Foi pela mão de um dos membros, a enfermeira Sandra Figueiredo, que Bruno pôde concretizar o sonho de ir à Suíça. Poucas semanas antes de morrer. "Era o último sítio que queria ver", recorda Sandra, que acompanhou Bruno no hospital e depois na aventura à Suíça, onde tinha vivido a adolescência.
"Queria ver a família, despedir-se dos amigos e professores. Apesar de estar debilitado fisicamente, estava muito capacitado em termos de decisão. A sua força de vontade fez com que estivesse melhor na altura da viajar", conta esta profissional de 26 anos. A exibição de uma reportagem televisiva onde foi contada a sua história, permitiu-lhe arranjar um patrocinador para a viagem.
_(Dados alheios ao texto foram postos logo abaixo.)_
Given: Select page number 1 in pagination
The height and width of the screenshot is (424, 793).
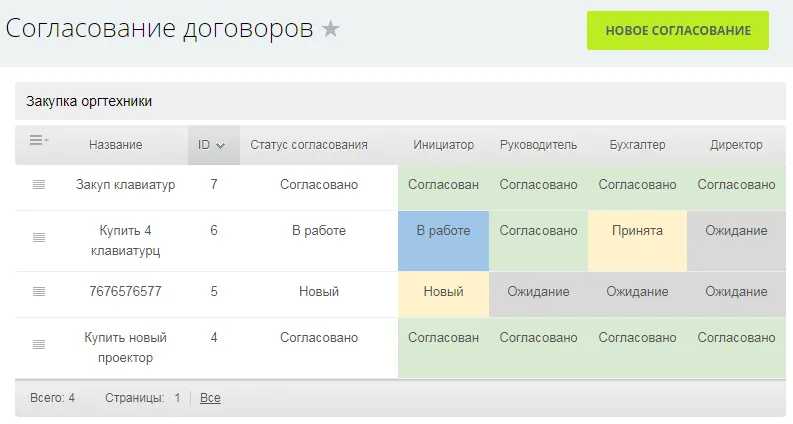Looking at the screenshot, I should [177, 398].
Durante cinco dias, Bruno e a família passearam em terras suíças, capturando em imagens cada momento. Da cadeira de rodas, ou do carro, viu Berna, o rio, o verde e branco das montanhas, e reencontrou-se com os amigos. "Ele estava muito entusiasmado. Quis escolher o hotel e tratar de algumas coisas. Mas foram momentos muito emocionantes. Encontrou-se com as pessoas para lhes dizer que seria o último momento em que o veriam. Conseguiu despedir-se. Isso é muito importante", afirma a enfermeira que recorda este doente como uma pessoa maravilhosa. Sandra estava sempre ao seu lado, atenuava-lhe as dores e os sintomas com medicação paliativa.
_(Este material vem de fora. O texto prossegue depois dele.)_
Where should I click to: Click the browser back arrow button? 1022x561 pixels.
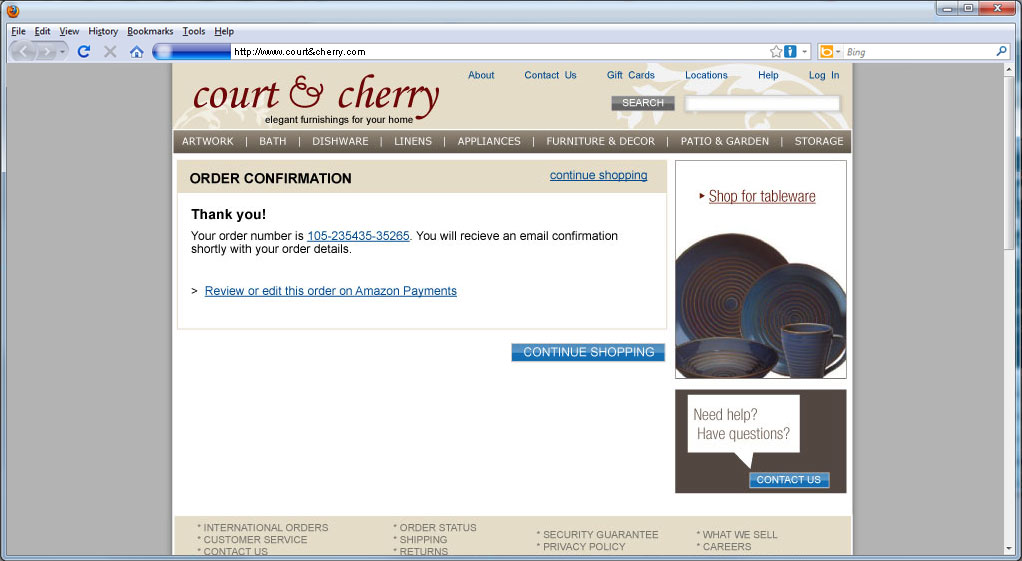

No regresso, vinha muito feliz, mas também introspectivo. "Veio com a sensação de que tinha cumprido o seu último sonho e já podia viver em paz os últimos dias. No fundo, aceitou por completo que ia morrer. E deixou-se ir", conta Sandra Figueiredo, que guarda saudades do doente que nem há um ano faleceu. Estava, também, acrescenta, imensamente grato pela oportunidade que lhe tinham dado.
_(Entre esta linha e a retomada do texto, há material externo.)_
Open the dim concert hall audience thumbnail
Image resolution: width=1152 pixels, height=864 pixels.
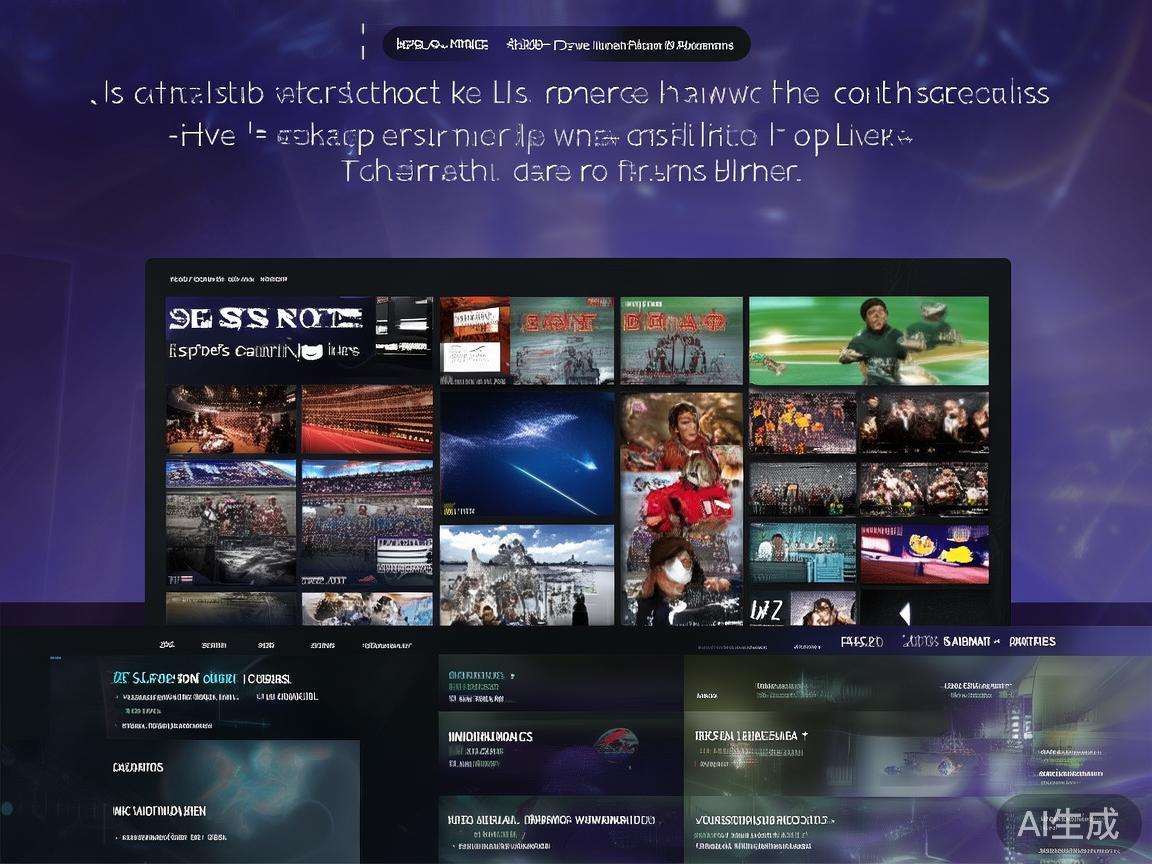click(231, 419)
A fase terminal, que chegou um mês após esta experiência, foi mais serena. Passava os dias no quarto, a reviver as viagens através das fotografias do computador, ao lado da família que o acompanhava 24 horas por dia. "Percebeu perfeitamente que tinha chegado a sua hora, mas que o mais importante era estar tranquilo". Ou seja, diz Sandra, "foi capaz de se despedir de toda a gente e de fazer as pazes com a vida, e com todas as suas revoltas", compreensíveis para quem vê a vida escapar-se entre os dedos aos 31 anos.
Sandra Figueiredo lida diariamente com pessoas como Bruno, com doenças incuráveis. Apesar de não desvalorizar a dor de quem sente a vida por um fio está certa de que é possível proporcionar momentos de enorme felicidade às pessoas nos seus últimos dias. Acredita que trabalhar a esperança não é acreditar na cura mas desfrutar dos últimos momentos com qualidade.
Foi esse o caminho feito por Bruno, uma pessoa super activa que estava habituado a controlar a sua vida. "Para isto ninguém faz planos...", lembra Sandra. "Ao início foi complicado trabalhar com ele. Era difícil desarmá-lo. No fim, acreditamos que morreu tranquilo."